Charity begins at David Miliband

This posting has nothing whatever to do with making speeches. I’ve begun a new category. I call it ‘rant’. It’s for weekends and occasions when I feel like writing, but not about my work.

About forty years ago I found myself one Sunday noon in a small town in Co. Kilkenny, Ireland, propping up a bar and drinking Guinness in the genial company of the local Roman Catholic priest and the local Church of Ireland minister. I learnt that this was a weekly routine for them a few minutes after their respective Sunday services. Because it was at the height of the Troubles in Northern Ireland, I commented on how more of the world should see the two of them supping so amiably. At that point the conversation became a little more serious, as we discussed the horrors being perpetrated. One revelation in particular appalled me.  They told me that all over the republic there were good and worthy charities – orphanages, women’s sanctuaries, etc. – feeling a financial draught because people had become reluctant to put money in collection boxes lest it end up buying arms for either of the warring factions over the border.

I reminded myself of that when I became aware of my knee-jerk reaction to the news that David Miliband was to leave the British Parliament to take up a post as President of an international charity. It was as if I’d read that he’d been appointed to a senior post in the Mafia. Charities in general – at least, big international charities – have sunk so far in my estimation that I find I never put money in their collection boxes these days. Small local charities, yes, but the big boys (with one exception) never. In fact there is a point that they cease to be a charity at all and become instead an NGO – funded involuntarily by the taxpayer. And that alone is a very dubious status, as it raises all sorts of questions concerning their motivation.

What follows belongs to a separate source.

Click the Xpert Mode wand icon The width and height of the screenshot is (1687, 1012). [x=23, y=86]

I call them big boys advisedly.  The salaries paid to the senior executives of, and the budgets commanded by, the likes of WWF or Greenpeace are comparable with FTSE 100 companies or huge global corporations – in fact they are huge global corporations. The only difference is their tax status.

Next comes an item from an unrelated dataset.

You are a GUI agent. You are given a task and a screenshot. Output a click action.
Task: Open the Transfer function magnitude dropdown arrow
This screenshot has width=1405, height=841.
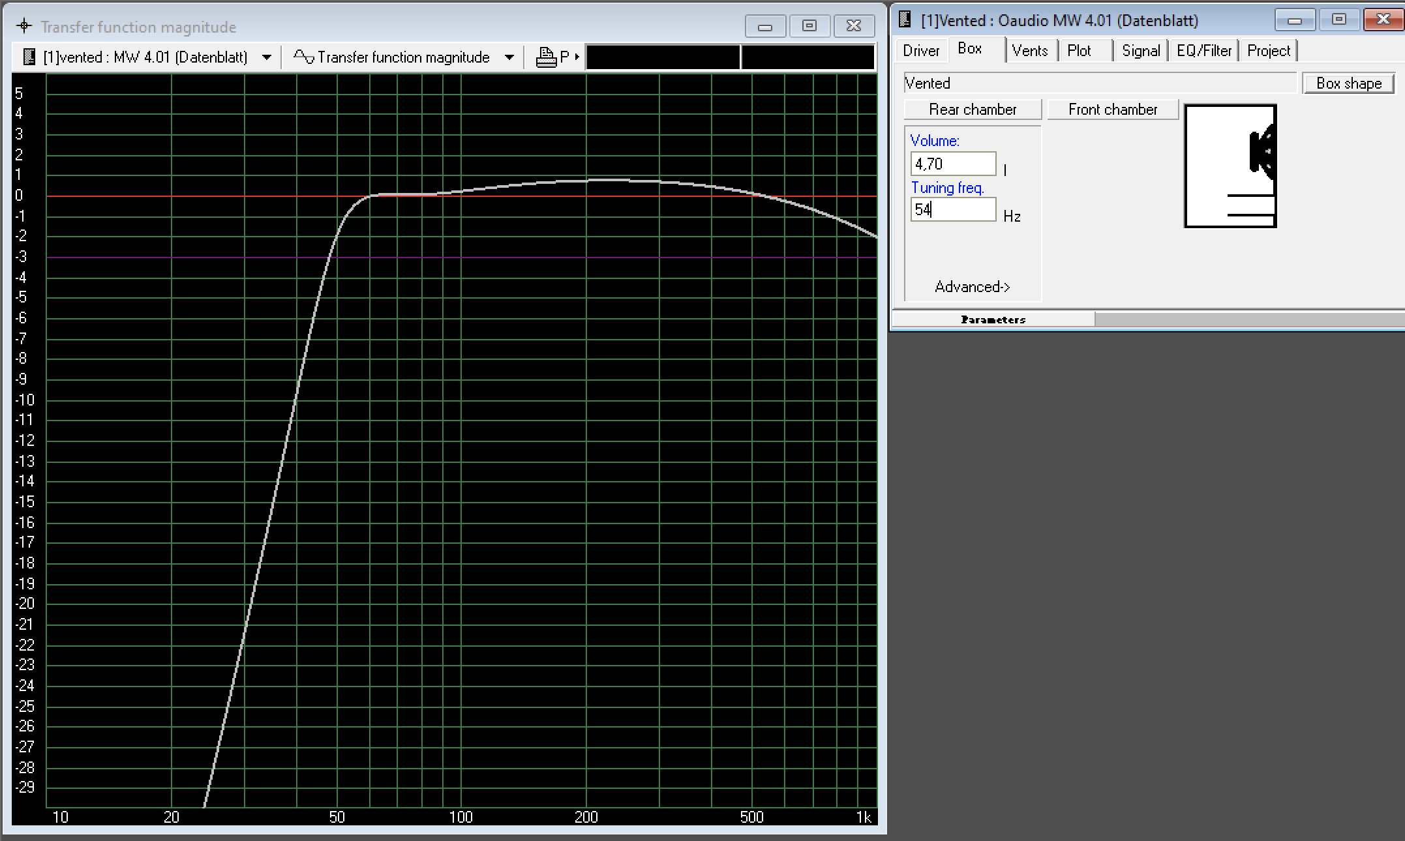[x=509, y=57]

They scarcely have a tax status except as beneficiaries. Recently the press, twittering classes, and even the British Parliament became mightily exercised over a few international corporations arranging their tax affairs in such a way as quite legally to massage their accounts towards low-tax countries to minimise their tax bill. What about the huge, international charities that pay no tax at all – anywhere?

In theory this is because of the wonderful work they do on behalf of humanity at large. How do you spell a hollow laugh? They seem in many cases to have become a cuddly front for questionable political movements.

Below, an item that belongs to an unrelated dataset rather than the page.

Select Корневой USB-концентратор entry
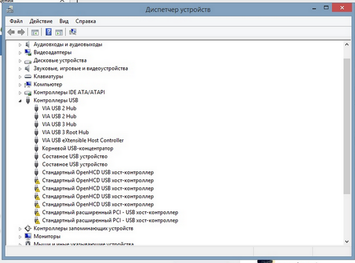This screenshot has width=355, height=263. pos(77,148)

Greenpeace’s own founder has gone on the record to the effect that the organisation has completely lost its way. I have not seen a collection box for Greenpeace in ages! How do they fund Rainbow Warrior? It must take a shipload of widows’ mites.

WWF seems more concerned with making gazillions out of carbon credits than conserving wildlife. I have no doubt that they actually do also sponsor conservation projects, but then so does tax-paying BP. When WWF conspicuously jumps into bed with Coca Cola to raise money to ‘save polar bears’ whose world population is five times what it was when WWF was founded, you find yourself wondering what they plan to do with the money.

Somewhere I read, with alarming lack of surprise, that when RSPB reversed their opposition to wind farms, it coincided closely with a huge donation from the renewable energy industry.

The RSPCA‘s administration was apparently hijacked a few years ago, and now they seem closely to resemble some of the less reputable animal activist organisations.

And so it goes on: mainly rumour, and possibly erroneous. You may notice that I have not cited sources nor included wads of statistics. This is partly because I am too lazy but more because my point is not fact-based, but rumour-fed. You may call it tittle-tattle if you like. I consider myself one who keeps himself tolerably well-informed, and here I am merely stating an impression that has crept up on me. What if all the implications concerning these charities are wrong? Then their massively remunerated chief executives should be summarily sacked for piss-poor public relations and allowing their brand to be contaminated. 

David Miliband is going to run International Rescue Committee in New York. I’ve looked at IRC’s website and on the face of it they do wonderful work. I hope that is true, and at this moment certainly I have no reason to doubt it.

But though their website invites me to do so, I shall not become a donor. I prefer to support the hospice and other local causes, The only famous charity that I continue to support, indeed I dropped money into a collection box in the market place of my local town this very morning, is one that does wonderful work and I’ve never heard a whisper against them.

Step forward the Salvation Army.

1 thought on “Charity begins at David Miliband

  1. There was a time when I supported WWF, because they seemed to be all about making sure tigers and rhinos didn’t go extinct (even had a sticker for my car window at one point.) Now, as you say, they seem as shadowy and octopus-like as some of the mega-corporations they claim to criticise. Currently I support the RSPCA, but if I became disillusioned with them, would probably switch to Battersea Dogs Home or, as you’ve done, to the Salvation Army or a local charity.